7. The control method for preventing a humanoid robot arm from falling as described in claim 6, characterized in that, Generate a continuous, slowly descending trajectory that satisfies the torque constraint, including: Extract the maximum permissible acceleration boundary and the maximum permissible jerk boundary for each joint; The torque constraint, the maximum allowable acceleration boundary, and the maximum allowable jerk boundary are integrated into a multi-dimensional motion constraint condition that is satisfied simultaneously. Define the starting and ending motion states of the trajectory. The ending motion state is a stationary state where the velocity, acceleration, and jerk are all zero. Under the constraints of multi-dimensional motion conditions, a set of candidate trajectory segments that satisfy full continuity of position, velocity, acceleration, and jerk is generated; By splicing the trajectory segments in the candidate trajectory segment set without abrupt changes, a continuous slow descent trajectory without mechanical impact is obtained.
8. The control method for preventing fall of a humanoid robot arm as described in claim 5, characterized in that, Based on the risk level, determine the maximum permissible output torque ratio for each joint, including: Obtain the remaining time for the temperature of each joint to rise to the safe upper limit; The baseline torque ratio is determined based on the risk level. Based on the ratio of the remaining time of each joint to the minimum remaining time of all joints, the reference torque ratio is adjusted differentially to obtain the independent maximum allowable output torque ratio for each joint.
9. The control method for preventing a humanoid robot arm from falling as described in claim 1, characterized in that, After the arm is driven to a safe position according to the smooth descent control command, the following steps are also included: Continuously collect real-time temperature data for each joint; When the real-time temperature data of all joints drops to the safe temperature range, record the last working posture and task progress before the arm reaches the safe position. The control arm automatically moves from a safe position to the final working posture and automatically resumes unfinished tasks based on the task progress.

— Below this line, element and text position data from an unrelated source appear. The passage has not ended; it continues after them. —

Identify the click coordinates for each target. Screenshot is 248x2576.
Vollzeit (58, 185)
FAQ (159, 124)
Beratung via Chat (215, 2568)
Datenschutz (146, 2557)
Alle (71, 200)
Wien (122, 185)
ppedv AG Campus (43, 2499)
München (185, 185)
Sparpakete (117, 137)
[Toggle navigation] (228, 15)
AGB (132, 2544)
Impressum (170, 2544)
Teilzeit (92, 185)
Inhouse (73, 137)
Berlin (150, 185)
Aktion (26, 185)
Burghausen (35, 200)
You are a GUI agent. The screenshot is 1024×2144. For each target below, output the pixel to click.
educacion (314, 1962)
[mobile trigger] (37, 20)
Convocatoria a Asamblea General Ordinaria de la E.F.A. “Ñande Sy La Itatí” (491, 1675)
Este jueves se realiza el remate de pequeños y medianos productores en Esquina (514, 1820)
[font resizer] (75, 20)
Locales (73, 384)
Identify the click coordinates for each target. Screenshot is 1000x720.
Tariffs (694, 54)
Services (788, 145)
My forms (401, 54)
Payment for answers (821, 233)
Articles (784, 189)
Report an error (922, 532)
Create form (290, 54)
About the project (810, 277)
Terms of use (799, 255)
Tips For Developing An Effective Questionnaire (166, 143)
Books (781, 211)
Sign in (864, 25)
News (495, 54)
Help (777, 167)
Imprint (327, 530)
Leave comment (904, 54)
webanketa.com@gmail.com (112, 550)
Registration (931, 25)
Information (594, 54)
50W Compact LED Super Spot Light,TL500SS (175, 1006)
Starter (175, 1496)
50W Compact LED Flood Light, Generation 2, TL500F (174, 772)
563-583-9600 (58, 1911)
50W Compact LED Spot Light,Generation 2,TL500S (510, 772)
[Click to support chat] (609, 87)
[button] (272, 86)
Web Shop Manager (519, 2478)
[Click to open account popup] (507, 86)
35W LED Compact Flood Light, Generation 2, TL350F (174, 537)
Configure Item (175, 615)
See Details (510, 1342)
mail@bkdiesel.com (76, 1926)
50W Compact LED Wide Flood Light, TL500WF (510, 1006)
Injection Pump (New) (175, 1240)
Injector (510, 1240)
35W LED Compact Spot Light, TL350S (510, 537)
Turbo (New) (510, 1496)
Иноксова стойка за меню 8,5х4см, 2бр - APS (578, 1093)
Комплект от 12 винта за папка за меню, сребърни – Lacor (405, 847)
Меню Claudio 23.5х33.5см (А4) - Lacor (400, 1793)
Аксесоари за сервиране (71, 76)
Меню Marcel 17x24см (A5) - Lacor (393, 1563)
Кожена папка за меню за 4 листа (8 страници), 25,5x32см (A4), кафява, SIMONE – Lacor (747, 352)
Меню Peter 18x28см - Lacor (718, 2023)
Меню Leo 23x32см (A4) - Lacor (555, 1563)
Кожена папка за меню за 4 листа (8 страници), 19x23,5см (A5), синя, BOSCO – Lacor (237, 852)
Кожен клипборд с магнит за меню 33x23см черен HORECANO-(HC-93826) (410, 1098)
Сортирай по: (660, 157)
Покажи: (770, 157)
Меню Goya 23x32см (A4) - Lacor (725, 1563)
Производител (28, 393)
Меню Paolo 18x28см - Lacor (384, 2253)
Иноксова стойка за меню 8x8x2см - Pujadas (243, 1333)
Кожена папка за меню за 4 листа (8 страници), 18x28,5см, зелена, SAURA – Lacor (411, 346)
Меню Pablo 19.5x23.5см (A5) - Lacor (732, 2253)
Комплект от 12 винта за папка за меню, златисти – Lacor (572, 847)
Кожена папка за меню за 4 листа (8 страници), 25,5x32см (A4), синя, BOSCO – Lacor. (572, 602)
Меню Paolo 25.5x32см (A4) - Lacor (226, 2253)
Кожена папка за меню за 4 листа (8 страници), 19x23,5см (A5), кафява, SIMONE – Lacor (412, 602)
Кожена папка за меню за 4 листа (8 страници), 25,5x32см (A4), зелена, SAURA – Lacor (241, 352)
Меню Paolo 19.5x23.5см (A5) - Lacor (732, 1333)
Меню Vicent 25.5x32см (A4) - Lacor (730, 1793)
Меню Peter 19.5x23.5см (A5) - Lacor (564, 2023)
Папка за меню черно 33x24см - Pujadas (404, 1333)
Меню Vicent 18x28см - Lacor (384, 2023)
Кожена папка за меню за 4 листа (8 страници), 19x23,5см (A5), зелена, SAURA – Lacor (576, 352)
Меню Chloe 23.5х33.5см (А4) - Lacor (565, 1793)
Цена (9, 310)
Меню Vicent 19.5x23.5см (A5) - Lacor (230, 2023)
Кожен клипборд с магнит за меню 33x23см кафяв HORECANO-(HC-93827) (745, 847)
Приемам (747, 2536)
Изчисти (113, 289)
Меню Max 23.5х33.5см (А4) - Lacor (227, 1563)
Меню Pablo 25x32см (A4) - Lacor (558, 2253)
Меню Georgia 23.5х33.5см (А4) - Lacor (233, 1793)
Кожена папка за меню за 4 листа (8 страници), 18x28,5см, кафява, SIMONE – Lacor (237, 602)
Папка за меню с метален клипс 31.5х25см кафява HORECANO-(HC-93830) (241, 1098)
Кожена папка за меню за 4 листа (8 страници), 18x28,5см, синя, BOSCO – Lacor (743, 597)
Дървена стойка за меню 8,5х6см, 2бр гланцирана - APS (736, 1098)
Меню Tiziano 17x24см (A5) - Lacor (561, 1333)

10. A control system for preventing fall of a humanoid robot arm, used to implement the control method for preventing fall of a humanoid robot arm as described in any one of claims 1-9, characterized in that, The system includes: The data acquisition module is used to collect temperature data and output torque data of each joint of the humanoid robot, as well as the current posture and load information of the arm; The time prediction module is used to determine the remaining time for the temperature of each joint to rise to the safe upper limit based on the temperature data and output torque data of each joint; and to determine the shortest movement time for the arm to move from the current posture to the safe position based on the current posture and load information of the arm. The slow descent control module compares the remaining time with the shortest movement time, dynamically adjusts the output torque limits of each joint based on the comparison results, generates a smooth slow descent control command for the arm based on the output torque limits, and drives the arm to a safe position according to the smooth slow descent control command.